Interstate Highway in the northern U.S.

Interstate 86 (I-86) is an interstate highway that extends for 254.02 mi through northwestern Pennsylvania and the Southern Tier region of New York, in the United States. The highway has two segments: the longer of the two begins at an interchange with I-90 east of Erie, Pennsylvania, and ends at New York State Route 26 (NY 26) in Vestal, New York, in Broome County, while the second extends from I-81 east of Binghamton to NY 79 in Windsor. When projects to upgrade the existing NY 17 to Interstate Highway standards are completed, I-86 will extend from I-90 near Erie to the New York State Thruway (I-87) in Woodbury. The portion in Erie County, Pennsylvania, is known as the Hopkins-Bowser Highway and is signed as such at each end. In New York, the current and future alignment of I-86 is known as the Southern Tier Expressway west of I-81 in Binghamton and the Quickway east of I-81.

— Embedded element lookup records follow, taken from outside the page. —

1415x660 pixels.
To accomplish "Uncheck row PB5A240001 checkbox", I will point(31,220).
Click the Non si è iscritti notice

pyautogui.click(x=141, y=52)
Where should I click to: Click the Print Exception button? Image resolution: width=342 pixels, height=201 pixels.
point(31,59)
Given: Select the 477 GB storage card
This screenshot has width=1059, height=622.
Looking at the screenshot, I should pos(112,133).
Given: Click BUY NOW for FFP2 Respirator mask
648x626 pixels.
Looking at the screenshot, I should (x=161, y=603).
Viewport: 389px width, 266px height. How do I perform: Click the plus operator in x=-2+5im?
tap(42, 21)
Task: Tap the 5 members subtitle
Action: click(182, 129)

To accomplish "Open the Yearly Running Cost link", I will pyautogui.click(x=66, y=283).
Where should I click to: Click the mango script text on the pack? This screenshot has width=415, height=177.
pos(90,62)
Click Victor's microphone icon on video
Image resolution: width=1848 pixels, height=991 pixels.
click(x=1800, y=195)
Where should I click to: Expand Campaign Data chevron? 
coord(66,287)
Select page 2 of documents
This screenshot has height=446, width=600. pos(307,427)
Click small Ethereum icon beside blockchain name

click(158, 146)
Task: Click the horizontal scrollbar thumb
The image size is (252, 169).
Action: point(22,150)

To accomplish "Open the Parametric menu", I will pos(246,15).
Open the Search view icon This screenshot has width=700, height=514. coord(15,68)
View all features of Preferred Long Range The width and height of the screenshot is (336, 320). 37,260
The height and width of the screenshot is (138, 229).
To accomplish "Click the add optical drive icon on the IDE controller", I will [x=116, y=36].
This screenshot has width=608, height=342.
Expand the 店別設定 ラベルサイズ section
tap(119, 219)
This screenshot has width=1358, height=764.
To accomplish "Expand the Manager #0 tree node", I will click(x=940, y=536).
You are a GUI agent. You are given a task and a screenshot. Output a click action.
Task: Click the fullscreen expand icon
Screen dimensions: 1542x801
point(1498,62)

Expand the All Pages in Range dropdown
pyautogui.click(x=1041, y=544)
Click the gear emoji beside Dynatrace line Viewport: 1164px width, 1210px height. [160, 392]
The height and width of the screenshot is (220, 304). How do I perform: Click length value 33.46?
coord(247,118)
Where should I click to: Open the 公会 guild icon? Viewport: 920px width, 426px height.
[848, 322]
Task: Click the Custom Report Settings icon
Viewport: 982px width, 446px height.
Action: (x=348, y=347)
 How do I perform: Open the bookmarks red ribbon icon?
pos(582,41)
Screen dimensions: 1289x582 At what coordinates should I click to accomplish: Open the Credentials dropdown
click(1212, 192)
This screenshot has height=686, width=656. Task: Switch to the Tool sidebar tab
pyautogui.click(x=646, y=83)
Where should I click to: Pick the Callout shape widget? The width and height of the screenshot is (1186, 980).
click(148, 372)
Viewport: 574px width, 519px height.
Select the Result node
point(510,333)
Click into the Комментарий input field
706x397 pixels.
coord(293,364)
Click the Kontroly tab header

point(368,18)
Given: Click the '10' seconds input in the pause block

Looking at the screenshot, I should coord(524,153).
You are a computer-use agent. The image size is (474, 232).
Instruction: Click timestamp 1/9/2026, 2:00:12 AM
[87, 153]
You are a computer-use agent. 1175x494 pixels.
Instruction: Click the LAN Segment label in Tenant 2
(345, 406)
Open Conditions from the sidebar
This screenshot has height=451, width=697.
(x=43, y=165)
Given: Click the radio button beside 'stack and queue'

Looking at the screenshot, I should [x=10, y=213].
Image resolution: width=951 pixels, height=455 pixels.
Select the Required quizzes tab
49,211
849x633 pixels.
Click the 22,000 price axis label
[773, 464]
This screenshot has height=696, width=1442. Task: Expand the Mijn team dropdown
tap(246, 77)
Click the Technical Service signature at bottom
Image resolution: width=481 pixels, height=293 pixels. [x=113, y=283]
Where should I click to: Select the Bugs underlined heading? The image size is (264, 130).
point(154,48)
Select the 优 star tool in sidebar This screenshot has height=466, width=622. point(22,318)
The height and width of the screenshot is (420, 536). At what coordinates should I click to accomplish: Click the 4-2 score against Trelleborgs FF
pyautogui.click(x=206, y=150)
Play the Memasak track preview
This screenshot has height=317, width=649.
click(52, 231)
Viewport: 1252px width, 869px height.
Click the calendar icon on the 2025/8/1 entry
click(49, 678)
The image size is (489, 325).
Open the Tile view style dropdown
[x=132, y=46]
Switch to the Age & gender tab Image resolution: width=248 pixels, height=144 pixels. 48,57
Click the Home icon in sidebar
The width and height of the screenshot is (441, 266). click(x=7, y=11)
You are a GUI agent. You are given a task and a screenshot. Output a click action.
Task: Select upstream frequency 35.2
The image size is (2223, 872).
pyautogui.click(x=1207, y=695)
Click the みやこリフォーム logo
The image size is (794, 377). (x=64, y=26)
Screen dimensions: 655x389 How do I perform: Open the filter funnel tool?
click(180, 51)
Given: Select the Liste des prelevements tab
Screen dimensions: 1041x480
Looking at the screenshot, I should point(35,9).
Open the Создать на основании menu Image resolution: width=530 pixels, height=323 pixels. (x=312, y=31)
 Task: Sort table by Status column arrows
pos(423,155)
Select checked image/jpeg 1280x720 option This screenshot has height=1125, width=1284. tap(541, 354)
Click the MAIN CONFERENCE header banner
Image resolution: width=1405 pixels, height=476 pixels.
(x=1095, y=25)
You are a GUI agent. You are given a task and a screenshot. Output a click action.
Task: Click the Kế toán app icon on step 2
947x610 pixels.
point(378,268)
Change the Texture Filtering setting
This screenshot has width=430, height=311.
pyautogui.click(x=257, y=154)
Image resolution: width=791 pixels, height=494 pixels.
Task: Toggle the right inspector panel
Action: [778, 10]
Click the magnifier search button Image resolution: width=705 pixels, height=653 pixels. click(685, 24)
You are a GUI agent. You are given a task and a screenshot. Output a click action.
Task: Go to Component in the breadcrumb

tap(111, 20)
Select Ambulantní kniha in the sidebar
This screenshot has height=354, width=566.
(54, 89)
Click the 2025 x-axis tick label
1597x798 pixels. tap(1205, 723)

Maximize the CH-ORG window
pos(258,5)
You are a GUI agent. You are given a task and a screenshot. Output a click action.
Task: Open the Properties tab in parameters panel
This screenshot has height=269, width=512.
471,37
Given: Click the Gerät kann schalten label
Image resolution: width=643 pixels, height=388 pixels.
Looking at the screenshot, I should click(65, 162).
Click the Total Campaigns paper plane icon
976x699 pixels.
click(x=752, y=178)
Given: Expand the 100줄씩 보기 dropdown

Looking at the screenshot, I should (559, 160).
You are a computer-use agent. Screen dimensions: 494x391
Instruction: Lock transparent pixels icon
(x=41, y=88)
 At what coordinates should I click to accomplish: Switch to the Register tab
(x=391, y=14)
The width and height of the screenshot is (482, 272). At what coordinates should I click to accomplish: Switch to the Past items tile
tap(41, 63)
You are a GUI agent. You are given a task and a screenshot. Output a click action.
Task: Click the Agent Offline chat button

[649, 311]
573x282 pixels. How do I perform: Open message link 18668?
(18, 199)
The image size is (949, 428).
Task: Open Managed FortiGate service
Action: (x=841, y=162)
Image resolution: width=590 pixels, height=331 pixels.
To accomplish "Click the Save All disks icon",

I-86 travels 7.00 mi in Pennsylvania and 247.02 mi in New York. Except for a section of about 1.5 mi that dips into Pennsylvania at exit 60 near the New York village of Waverly, the Pennsylvania borough of South Waverly, and the section passing through Greenfield Township from I-90 to the Pennsylvania–New York state line, the rest of I-86 will be in New York. The section of NY 17 through South Waverly is maintained by the New York State Department of Transportation (NYSDOT), however. The Southern Tier Expressway section of I-86 and NY 17 comprises Corridor T of the Appalachian Development Highway System. I-86 connects to US Route 219 (US 219) in Salamanca, I-390 near Avoca, and I-99/US 15 just west of Corning.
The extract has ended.